Monday, August 30, 2010

My first research job offer. Sort of.

I was at a departmental welcome barbecue (yes, physicists can have social events!) and I wound up talking to Chan Kee Jung, a professor here at Stony Brook who's well known in the world of neutrino physics (he headed up the experiment that first showed evidence of neutrino oscillation, but that's another story). When I first saw him, however, I had no idea who it was, because as far as I could tell, it was just some big, stocky Korean with a pony tail, a Hawaiian shirt and a hotdog in each hand, talking to a handful of physics students about why a follow-through is important if you want to punch someone.

I crashed the conversation and discovered that Dr.

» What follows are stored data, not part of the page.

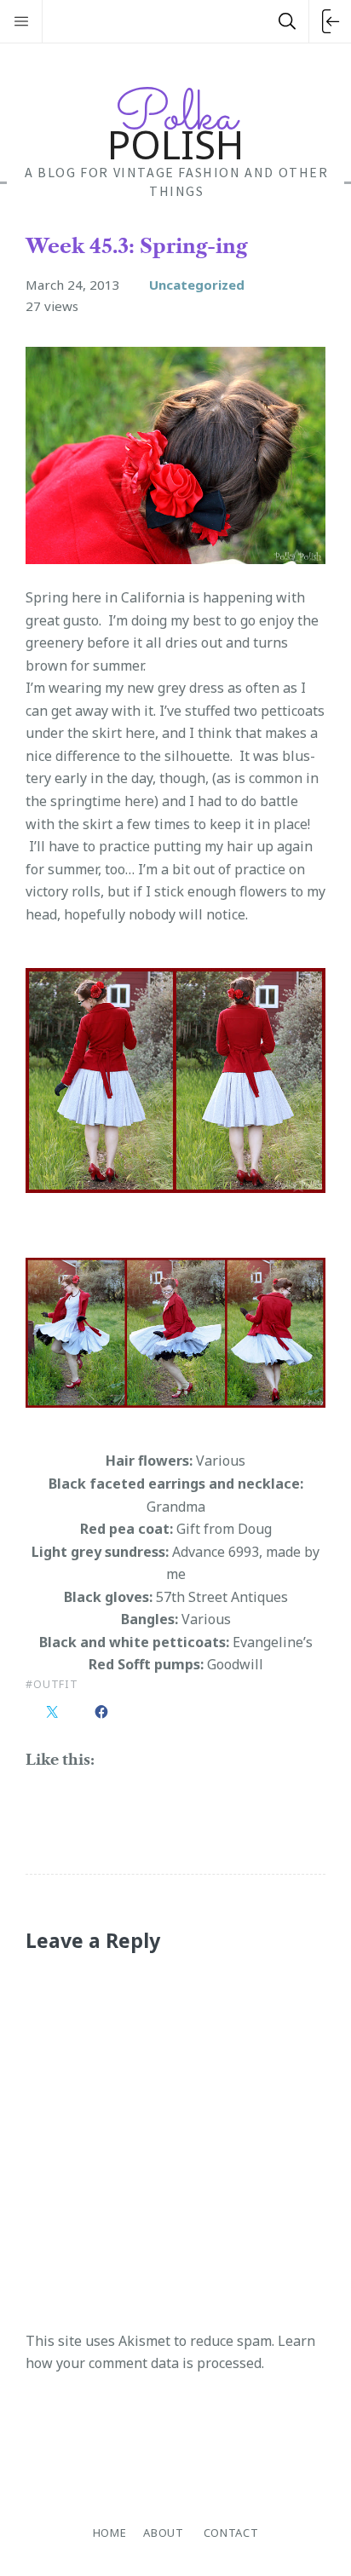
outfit (55, 1684)
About (163, 2532)
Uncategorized (197, 284)
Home (110, 2532)
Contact (231, 2532)
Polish (175, 124)
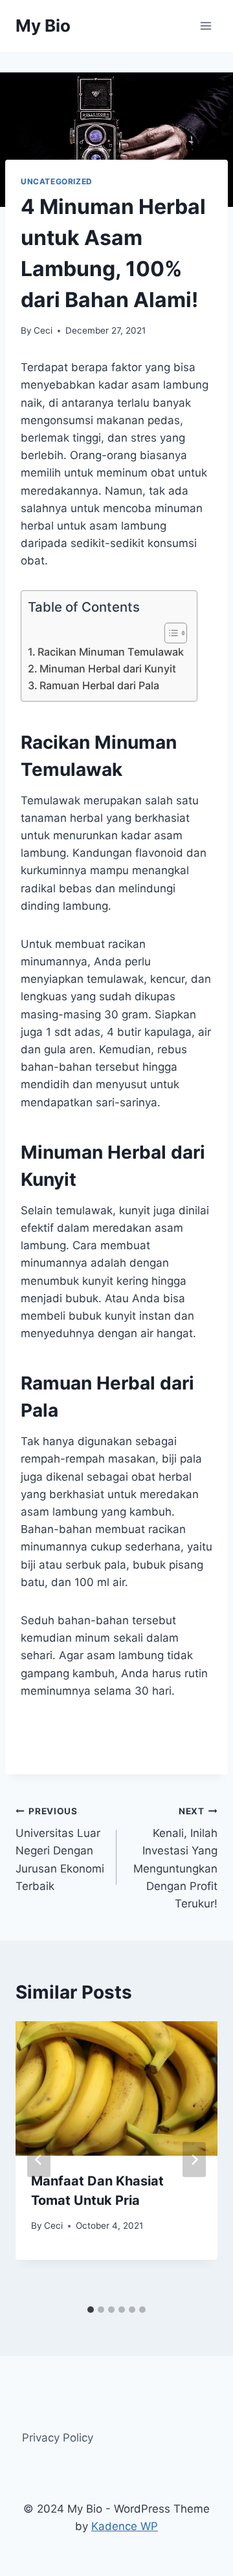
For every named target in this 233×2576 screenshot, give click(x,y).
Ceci (43, 330)
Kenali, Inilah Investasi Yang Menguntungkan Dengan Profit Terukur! (175, 1858)
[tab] (90, 2309)
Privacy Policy (57, 2437)
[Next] (194, 2159)
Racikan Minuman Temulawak (111, 651)
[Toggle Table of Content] (169, 633)
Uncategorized (57, 181)
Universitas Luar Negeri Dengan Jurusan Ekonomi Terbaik (60, 1849)
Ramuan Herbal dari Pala (99, 685)
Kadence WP (124, 2526)
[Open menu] (205, 26)
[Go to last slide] (38, 2159)
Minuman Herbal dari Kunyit (107, 668)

Jung teaches a course called "The physics of sports" for nonscience students at Stony Brook. As the rest of the students wandered off to have another go at the mango salsa, he and I wound up having a one on one conversation, during which we talked about everything from the spin of tennis balls to the sweet spot of a baseball bat (thank you, COMAP competition!) I also found out we cheer for a lot of the same teams in college basketball.

Next thing I know, Dr. Jung was asking me to be a TA for his Physics of Sports class (I get the impression that the guy who's supposed to do it didn't know much about sports). I told him I'd look into it and see if it would work with my schedule (I've since found out it won't) and I decided to try to steer the conversation towards his current neutrino research, which is a really cool project called T2K, in which a neutrino beam detected on one sideof Japan is detected and studied 300 miles away, on the other side. We had a fun conversation about that, too, and then suddenly, he was suggesting that I should join his research group and come with them to Japan this summer.

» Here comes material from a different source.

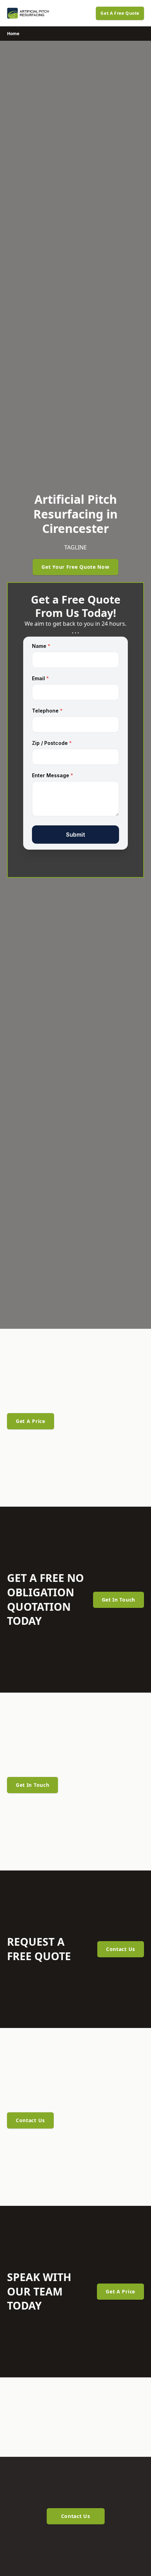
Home (13, 34)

I have to say, I was pretty flattered, except for the obvious fact that his favorite thing about me was that I liked Duke and knew the rules of soccer. So it seems the sad fact is this: after all the time I've spent honing my interview skills and my professional persona so that I can appear like a promising job applicant, it turns out the real trick is to get your future employer a beer and a couple of Brooklyn-style hotdogs, and start chatting him up about his favorite sports teams.